The examples provided so far all have the subset {3, 5, 7, 13}, which nicely covers the great majority of possible positions. Let us now consider a covering set that has neither 7 nor 13. The smallest modulus with covering sets like this is m = 48. The primes 3 & 5 cover 36 between them. The prime 17 can take another 6, and the primes 241 & 257 can fill 2 more each, leaving 2 more primes, namely 97 & 673, to cover the remaining 2 holes. Given the patterns, there are only two distinct arrangements, given by the Nash congruences:

(3,0); (5,1); (17,3); (241,7); (257,15); (97,23); (673,39) &

(3,0); (5,1); (17,3); (241,7); (257,15); (97,39); (673,23)

This solves to the Keller cycles with bases 39803042693 & 17569606849 respectively.

The process outlined above can be applied to any covering set to identify all Keller cycles.

However, it is difficult to identify all possible distinct arrangements when the covering set is large, as in the next example.
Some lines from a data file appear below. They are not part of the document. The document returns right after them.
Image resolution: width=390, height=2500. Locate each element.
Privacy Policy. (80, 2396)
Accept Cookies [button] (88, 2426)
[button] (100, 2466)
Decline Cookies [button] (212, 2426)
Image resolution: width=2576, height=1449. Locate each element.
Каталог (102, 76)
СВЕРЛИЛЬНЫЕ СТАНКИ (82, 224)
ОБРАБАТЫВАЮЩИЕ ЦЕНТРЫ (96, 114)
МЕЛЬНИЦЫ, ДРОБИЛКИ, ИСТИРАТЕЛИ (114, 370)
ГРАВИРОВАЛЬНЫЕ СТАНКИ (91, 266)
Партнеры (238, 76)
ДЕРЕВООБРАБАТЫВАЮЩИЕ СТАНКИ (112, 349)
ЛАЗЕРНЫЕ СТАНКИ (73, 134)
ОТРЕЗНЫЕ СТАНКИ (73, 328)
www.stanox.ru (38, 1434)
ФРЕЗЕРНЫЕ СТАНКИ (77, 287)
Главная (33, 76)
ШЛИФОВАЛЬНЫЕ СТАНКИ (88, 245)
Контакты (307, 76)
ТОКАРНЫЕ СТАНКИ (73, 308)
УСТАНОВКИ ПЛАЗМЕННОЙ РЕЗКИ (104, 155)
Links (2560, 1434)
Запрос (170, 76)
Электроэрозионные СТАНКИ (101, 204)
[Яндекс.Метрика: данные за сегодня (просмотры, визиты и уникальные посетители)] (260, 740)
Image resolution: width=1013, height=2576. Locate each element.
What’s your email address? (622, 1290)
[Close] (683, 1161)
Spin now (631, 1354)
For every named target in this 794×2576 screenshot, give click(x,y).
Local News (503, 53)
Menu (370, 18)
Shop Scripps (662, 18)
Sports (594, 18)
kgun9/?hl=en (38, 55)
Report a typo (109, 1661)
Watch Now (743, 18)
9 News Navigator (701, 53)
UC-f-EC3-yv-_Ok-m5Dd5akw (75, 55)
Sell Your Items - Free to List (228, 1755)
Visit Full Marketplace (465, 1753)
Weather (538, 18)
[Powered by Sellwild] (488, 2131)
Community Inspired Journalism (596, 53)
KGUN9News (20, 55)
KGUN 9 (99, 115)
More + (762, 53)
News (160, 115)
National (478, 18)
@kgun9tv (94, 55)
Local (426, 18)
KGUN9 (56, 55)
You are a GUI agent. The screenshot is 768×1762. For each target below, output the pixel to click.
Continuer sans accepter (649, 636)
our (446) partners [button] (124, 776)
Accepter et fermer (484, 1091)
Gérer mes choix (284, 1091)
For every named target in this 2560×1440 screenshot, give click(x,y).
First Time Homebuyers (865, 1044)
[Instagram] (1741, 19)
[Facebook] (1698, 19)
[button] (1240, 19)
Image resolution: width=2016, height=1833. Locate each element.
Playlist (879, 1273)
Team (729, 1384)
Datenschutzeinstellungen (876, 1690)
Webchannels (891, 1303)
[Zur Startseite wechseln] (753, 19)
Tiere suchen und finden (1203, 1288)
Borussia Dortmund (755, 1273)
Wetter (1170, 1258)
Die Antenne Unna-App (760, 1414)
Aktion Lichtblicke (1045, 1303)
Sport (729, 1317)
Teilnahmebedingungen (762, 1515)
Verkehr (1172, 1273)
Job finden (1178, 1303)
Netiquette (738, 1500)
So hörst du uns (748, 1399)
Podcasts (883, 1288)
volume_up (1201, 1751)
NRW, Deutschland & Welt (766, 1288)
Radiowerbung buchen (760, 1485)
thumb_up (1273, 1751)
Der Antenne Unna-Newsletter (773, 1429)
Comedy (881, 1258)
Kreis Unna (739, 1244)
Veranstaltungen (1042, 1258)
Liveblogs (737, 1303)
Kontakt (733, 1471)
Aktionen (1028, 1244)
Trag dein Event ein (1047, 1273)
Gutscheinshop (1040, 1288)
The first covering sets which do not include the prime 3 are found for Sierpinski modulus m = 180. The loss of such a useful value (when it is in a covering set it covers half of all holes) can only be made up by relying on lots of other primes with low exponent. An optimal covering arrangement is provided by judicious placement of the primes 7, 5, 31, 73, 11, 13, which can be made to cover 142 of the possible 180 holes. Identifying distinct patterns is quite difficult, but I reckon that there are 8 to this point. The three primes 151, 331 & 19 can then be used to account for another 18 holes. Care has to be taken here since the divisibility patterns of these primes interact non-trivially. The optimum coverage can be achieved with 8 distinct sub-patterns of these three. The 9 primes mentioned so far feature in every covering set of modulus 180 that does not contain the prime 3, of which there are at least 62. A variety of combinations of the remaining primes can be made to cover the remaining positions. The one with the smallest 2P value continues with 41, 37 & 109, each covering 4 holes, 631 & 23311 each covering 2 holes, leaving 61 & 1321 to cover the last 4 holes. The only possible arrangements allow one of these to cover 3 holes while the other finishes off the last hole, again interchangeably. The total number of distinct patterns, leading to distinct Keller cycles, is of the order of 8*8*8 = 512, though this may be a couple of factors of 2 out.